#### SOURCE PASSAGE
## start

- Born: May 21, 1940 Richmond, Virginia, U.S.
- Died: April 1, 2003 (aged 62) Los Angeles, California
- Occupations: Record producer, actor, writer
- Children: 1

= Booker Bradshaw =

American actor

Booker Talmadge Bradshaw (May 21, 1940 - April 1, 2003) was an American record producer, film and TV actor, Motown executive, and television writer.

==Early life==
Born in Richmond, Virginia, Bradshaw worked for his father, Booker T. Bradshaw Sr., president of Virginia Mutual Life Insurance Company; a former member of the Richmond School Board and a trustee of Virginia Union and Virginia State. Bradshaw, disillusioned and working at his father's life insurance company, went on to study at Harvard to earn a degree in English. There he honed his acting skills, and met folk singer/musician Joan Baez. In 1961, while a junior at Harvard, he applied his singing talents on The Original Amateur Hour television show with Ted Mack as a singer of folk songs, becoming a three-time winner, and participated in the national finals at Madison Square Garden. He graduated from Harvard in 1962 and had learned to speak three languages. Bradshaw then went on to play at Carnegie Hall, and in the early sixties he was given a full scholarship to study at the Royal Academy of Dramatic Art in London, England.

==Career==
Bradshaw joined Motown Records in Detroit, Michigan, and became their international manager. He was in charge of The Supremes and The Temptations on their European tours. He ventured back to acting with John Ferald, school principal of The Royal Academy at the time, doing repertory work at Oakland University outside of Detroit.

Among his many television and movie roles, he was cast as Dr. M'Benga in two episodes of the original Star Trek series. He also acted in The Mod Squad, Bracken's World, and The F.B.I. TV series and the 1973 blaxploitation film Coffy. He was also an accomplished writer and wrote material for TV shows such as Planet of the Apes, Get Christie Love! and Columbo.

==Personal life and death==
Bradshaw had at least one child, daughter Alaiyo Bradshaw.

## end

#### SOURCE EXCERPT
## start

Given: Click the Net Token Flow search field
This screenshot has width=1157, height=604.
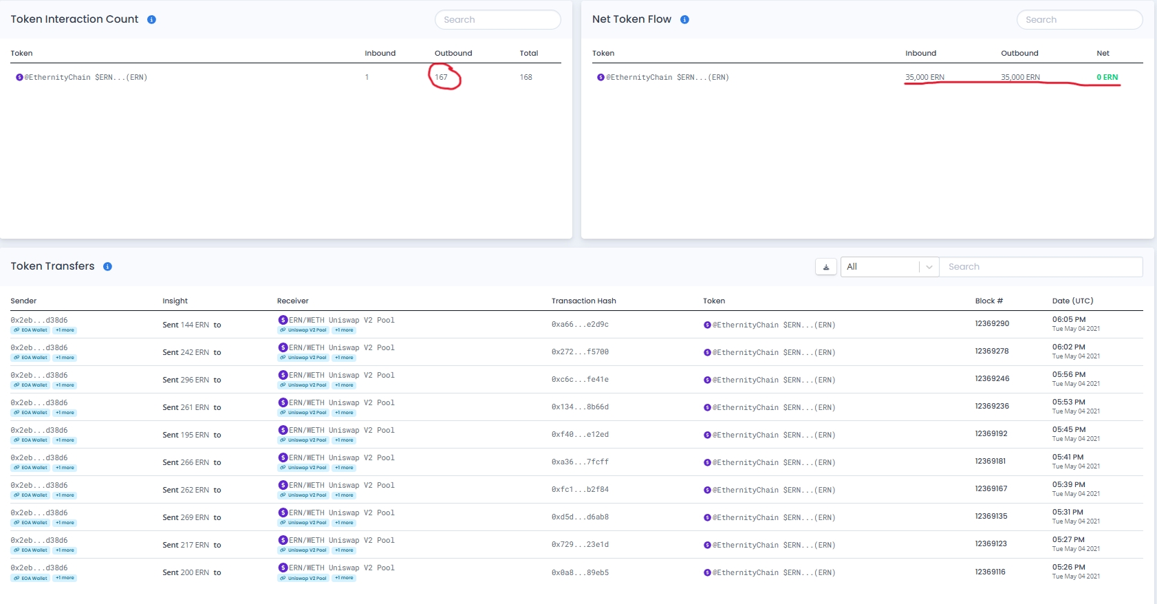Looking at the screenshot, I should pyautogui.click(x=1079, y=20).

## end

#### EXERCISE SET
A) According to the Booker Bradshaw biography, why did Bradshaw go on to study at Harvard? Answer in one to three sentences.
B) Return the part of the Booker Bradshaw biography that opens with the words containing "Among his many" and closes with "daughter Alaiyo Bradshaw.".
The material has no connection to the Booker Bradshaw biography.

#### SOLUTIONS TO THE PROBLEMS
A) He went to Harvard to earn a degree in English. At that point he was disillusioned and working at his father's life insurance company.

B)
Among his many television and movie roles, he was cast as Dr. M'Benga in two episodes of the original Star Trek series. He also acted in The Mod Squad, Bracken's World, and The F.B.I. TV series and the 1973 blaxploitation film Coffy. He was also an accomplished writer and wrote material for TV shows such as Planet of the Apes, Get Christie Love! and Columbo.

==Personal life and death==
Bradshaw had at least one child, daughter Alaiyo Bradshaw.